In diesen Tagen fürchte ich mich sowieso schon, wenn das Telefon klingelt. Falsche Microsoft-Mitarbeiter, eine ganz kurze Umfrage zu meinem Konsumverhalten oder meine Mutter hat das Internet kaputt gemacht und der Sohn muss es aus der Ferne sofort wieder heil machen. Und jetzt drohen auch noch die Musiker der Staatskapelle Halle damit, dass sie wissen, wo mein Telefon wohnt. Jetzt habe ich richtig Angst.
Ruft mich dann ein Bratscher an und spielt mir stolz seine frisch geübten Sechzehntel vor? Na gut, das waren jetzt ziemlich viele Klischees auf einmal und natürlich trifft es mit dem abgegriffenen Witz wieder die armen Bratscher-Tuttischweine. Aber was soll man machen, auch ich bin vom kulturlosen Lockdown zermürbt, die Energie für neue Witze ist perdu. Denn auf der Website werden sogenannte Freunde auch noch ermuntert, solche Anrufe als Überraschung zum Geburtstag zu buchen. Na vielen Dank!
Die Idee ist alt
Wer solche Freunde hat, braucht wirklich keine Feinde mehr. Man könne das auch auf Lautsprecher stellen, damit die ganze Familie was davon hat. Als ob wir nicht schon genug Warteschleifenmusik bei der Impfanmeldung für die Eltern erdulden müssen. Die zweitlästigste Telefonaktivität nach der Internetreparatur aus der Ferne. Außerdem ist die Idee schon alt.

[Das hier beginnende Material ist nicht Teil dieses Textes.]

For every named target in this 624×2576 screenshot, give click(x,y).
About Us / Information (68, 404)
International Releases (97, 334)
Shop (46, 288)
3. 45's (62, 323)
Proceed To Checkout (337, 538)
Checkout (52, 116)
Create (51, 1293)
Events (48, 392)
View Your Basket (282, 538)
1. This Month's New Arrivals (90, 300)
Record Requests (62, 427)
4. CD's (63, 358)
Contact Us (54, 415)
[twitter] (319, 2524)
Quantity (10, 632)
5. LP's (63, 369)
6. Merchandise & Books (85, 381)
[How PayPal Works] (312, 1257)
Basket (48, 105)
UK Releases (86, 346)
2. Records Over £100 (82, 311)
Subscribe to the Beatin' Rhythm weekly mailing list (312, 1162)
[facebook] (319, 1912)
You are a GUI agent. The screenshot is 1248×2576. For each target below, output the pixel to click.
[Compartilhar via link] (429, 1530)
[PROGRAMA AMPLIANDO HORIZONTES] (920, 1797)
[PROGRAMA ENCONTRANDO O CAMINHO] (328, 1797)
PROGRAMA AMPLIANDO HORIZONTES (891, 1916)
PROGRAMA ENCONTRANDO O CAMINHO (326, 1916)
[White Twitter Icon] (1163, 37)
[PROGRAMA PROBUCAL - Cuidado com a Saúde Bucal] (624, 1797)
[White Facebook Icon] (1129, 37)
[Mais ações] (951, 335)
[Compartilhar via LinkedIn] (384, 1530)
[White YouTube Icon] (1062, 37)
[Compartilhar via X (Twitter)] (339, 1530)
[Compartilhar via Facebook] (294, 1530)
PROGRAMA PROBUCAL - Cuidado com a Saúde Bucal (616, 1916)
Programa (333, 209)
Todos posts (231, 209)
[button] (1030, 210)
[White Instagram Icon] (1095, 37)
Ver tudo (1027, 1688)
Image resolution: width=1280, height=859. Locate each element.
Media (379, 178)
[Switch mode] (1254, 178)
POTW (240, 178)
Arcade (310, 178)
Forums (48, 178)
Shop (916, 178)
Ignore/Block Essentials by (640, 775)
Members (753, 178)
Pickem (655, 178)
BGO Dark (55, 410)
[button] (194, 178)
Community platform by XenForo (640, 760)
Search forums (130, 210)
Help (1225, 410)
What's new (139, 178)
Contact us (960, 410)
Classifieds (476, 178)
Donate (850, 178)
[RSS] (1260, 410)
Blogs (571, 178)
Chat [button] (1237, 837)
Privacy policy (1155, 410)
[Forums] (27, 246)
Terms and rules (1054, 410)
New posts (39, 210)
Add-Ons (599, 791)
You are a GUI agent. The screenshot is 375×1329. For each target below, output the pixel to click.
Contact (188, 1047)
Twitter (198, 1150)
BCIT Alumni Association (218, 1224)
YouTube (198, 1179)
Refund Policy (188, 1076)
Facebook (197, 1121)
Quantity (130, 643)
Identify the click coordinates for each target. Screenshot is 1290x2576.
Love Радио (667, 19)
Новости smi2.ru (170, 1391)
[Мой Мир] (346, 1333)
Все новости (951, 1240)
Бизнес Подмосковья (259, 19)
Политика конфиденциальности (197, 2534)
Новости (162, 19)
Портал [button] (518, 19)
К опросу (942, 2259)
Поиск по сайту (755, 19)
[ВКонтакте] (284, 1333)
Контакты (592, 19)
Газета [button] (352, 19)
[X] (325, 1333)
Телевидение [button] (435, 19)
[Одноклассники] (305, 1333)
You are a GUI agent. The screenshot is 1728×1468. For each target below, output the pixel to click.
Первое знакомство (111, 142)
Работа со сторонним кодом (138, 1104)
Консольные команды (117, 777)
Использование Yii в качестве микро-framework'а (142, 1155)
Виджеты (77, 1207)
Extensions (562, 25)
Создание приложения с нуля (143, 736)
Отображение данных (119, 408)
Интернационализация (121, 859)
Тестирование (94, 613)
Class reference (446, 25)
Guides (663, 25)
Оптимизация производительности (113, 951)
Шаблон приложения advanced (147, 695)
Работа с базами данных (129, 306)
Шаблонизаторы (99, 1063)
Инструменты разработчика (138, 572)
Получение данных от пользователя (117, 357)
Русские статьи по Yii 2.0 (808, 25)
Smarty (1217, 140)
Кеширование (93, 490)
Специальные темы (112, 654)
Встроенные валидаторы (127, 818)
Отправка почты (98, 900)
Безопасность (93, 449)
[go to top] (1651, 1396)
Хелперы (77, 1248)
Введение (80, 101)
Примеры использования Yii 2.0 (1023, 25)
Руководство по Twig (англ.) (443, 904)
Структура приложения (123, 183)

Mein Erinnerungsvermögen hat in der Pandemie zwar auch wegen Unterforderung abgenommen, aber da gab es doch mal was ähnliches von internationalen Opernhäusern. Das war wenigstens unfreiwillig komisch, denn offenbar hatten sich ein paar gut vernetzte Opernmanager diese Aktion ausgedacht, dann aber keine Lust, selbst ans Telefon zu gehen. Also mussten die Praktikanten und Assistenten ran, die auch nicht wussten, was das alles soll. Und bevor zum Schluss die angedrohte Musik aus der Konserve erklang, konnte man fix auflegen. Das wäre jetzt natürlich krass unhöflich, denn am anderen Ende ist ja diesmal ein echter Musiker oder eine Musikerin, und die geben sich wirklich Mühe. Für uns. Für das Publikum. Das fehlt ihnen, sagen sie zumindest. Und uns fehlen die Musiker ja auch. Sagen wir zumindest.
Es fehlt das soziale Ereignis der Aufführung
Was uns aber wirklich fehlt, ist das soziale Ereignis der Aufführung. Ist das gemeinsame Erleben der flüchtigen Kunst im Konzertsaal und im Opernhaus, inklusive schnarchendem Nachbarn, bonbonauspackender Nachbarin und Hustern jeglichen Geschlechts und sexueller Präferenz. Es fehlt doch nicht an Musik an sich, schon gar nicht über so einen mangelhaften Distributionsweg wie das Telefon, da sei das Warteschleifengedudel vor. Und Radio, CD, DVD, Streaming, das alles gibt es in Hülle und Fülle. Aber macht ihr mal ruhig, da in Halle, dann seid ihr beschäftigt und kommt nicht auf noch dümmere Gedanken. Wenn die Angerufenen dann auch noch feststellen, dass so was nun wirklich keinerlei Ersatz sein kann, ist ja auch schon was gewonnen.